A 'response' to the articles
appeared
on the OO.o website but did little to shed any light. It was claimed that
it would be inappropriate to respond to a "leak from a private meeting"
followed by some platitudes about security response by the OO.o team.
Perhaps unsurprisingly, there was no confirmation or denial of the
security issues.
Shortly thereafter, Sun's Technical Architect for OO.o, Malte Timmermann,
posted some information in his blog. He and the OO.o team
in Hamburg spoke with Eric Filiol, one of the authors of the report, to
discuss the findings. According to Timmermann, there were three issues, only
one of which was truly a bug and even it was "not really a security issue."
All of the issues seem to revolve around macros and how they are trusted
both by users and by the software itself.
Timmermann followed that up with another blog
posting
this week that gave a few more details. He claims that the original report
(which is to be published in the Journal in Computer Virology) was
"conceptual problems only, not about security exploits."
The problems described
all stem from an initial infection which happens via a user running untrusted
code (either as a regular executable or as a macro in an untrusted document).

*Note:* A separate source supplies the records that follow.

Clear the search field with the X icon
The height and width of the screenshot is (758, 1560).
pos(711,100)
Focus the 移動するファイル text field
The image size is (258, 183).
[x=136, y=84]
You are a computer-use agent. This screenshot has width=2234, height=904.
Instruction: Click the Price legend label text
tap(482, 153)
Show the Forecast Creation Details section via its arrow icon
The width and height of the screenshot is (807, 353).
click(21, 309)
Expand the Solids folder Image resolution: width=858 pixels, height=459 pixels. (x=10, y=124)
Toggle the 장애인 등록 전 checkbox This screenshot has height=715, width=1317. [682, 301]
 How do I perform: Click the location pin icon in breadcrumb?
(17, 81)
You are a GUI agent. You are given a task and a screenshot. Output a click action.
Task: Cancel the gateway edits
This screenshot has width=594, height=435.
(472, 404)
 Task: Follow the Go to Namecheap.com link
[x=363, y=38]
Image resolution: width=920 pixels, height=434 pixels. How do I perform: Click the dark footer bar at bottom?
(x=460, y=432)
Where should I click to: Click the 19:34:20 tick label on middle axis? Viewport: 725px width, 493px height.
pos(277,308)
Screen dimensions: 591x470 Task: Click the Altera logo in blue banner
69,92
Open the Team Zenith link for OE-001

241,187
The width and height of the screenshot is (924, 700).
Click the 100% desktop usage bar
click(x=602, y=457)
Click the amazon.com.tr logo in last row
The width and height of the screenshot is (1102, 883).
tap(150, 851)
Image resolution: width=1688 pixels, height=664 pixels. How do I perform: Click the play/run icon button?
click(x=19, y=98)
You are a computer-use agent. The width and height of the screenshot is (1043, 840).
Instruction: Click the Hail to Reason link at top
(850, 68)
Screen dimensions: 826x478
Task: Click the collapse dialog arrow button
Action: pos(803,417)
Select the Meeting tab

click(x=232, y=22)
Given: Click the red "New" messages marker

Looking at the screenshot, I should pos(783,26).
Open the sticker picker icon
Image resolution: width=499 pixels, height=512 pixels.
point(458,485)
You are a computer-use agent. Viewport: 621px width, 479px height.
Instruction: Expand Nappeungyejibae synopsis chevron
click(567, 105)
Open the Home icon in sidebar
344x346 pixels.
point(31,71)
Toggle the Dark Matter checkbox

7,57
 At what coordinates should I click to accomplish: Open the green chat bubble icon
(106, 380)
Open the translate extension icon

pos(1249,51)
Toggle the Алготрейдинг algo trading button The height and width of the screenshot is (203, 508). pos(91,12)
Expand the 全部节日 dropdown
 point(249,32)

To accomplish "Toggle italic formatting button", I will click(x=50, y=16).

Timmermann rightly points out that if a user runs code from untrusted sources,
changing security settings for OO.o may well be the least of their worries.
Untrusted code can do anything that the user running it has permission to do
and that has nothing to do with what OS or office suite you happen to be
running. It may be that users still need additional training so that they
do not run macros from untrusted documents, but OO.o does provide a security
warning before executing them. He also points out that both
MS Office and OO.o provide a powerful scripting language that has access to
the underlying system and that threats from running untrusted macros are
likely to be similar for both office suites.
So, depending on who you listen to, there are either some serious (but
largely unspecified, at least as of yet) security issues with OO.o, or
there are not. OO.o is more at risk for these (again unspecified) risks
than MS Office or it is not. There is at least one bug that Timmermann
mentions, but it has not yet been fixed (based on the most recent security
fix for OO.o which was 29 June, well before this information came to light).
It is not clear why there is so much murkiness surrounding these issues. Is
it due to 'responsible' disclosure policies? Or are folks unwilling to
disclose the most interesting pieces of the journal article before it is
published?
Around the time these issues were being discussed, there were a number of
'zero-day' exploits in the wild against various MS Office formats. It seems
likely that some of the technical press wanted to present 'balanced'
coverage and seized on this issue to offset the negative press about MS Office.
From the limited details we have seen so far, this particular report about the
security of OO.o would not seem to merit the coverage that it has gotten.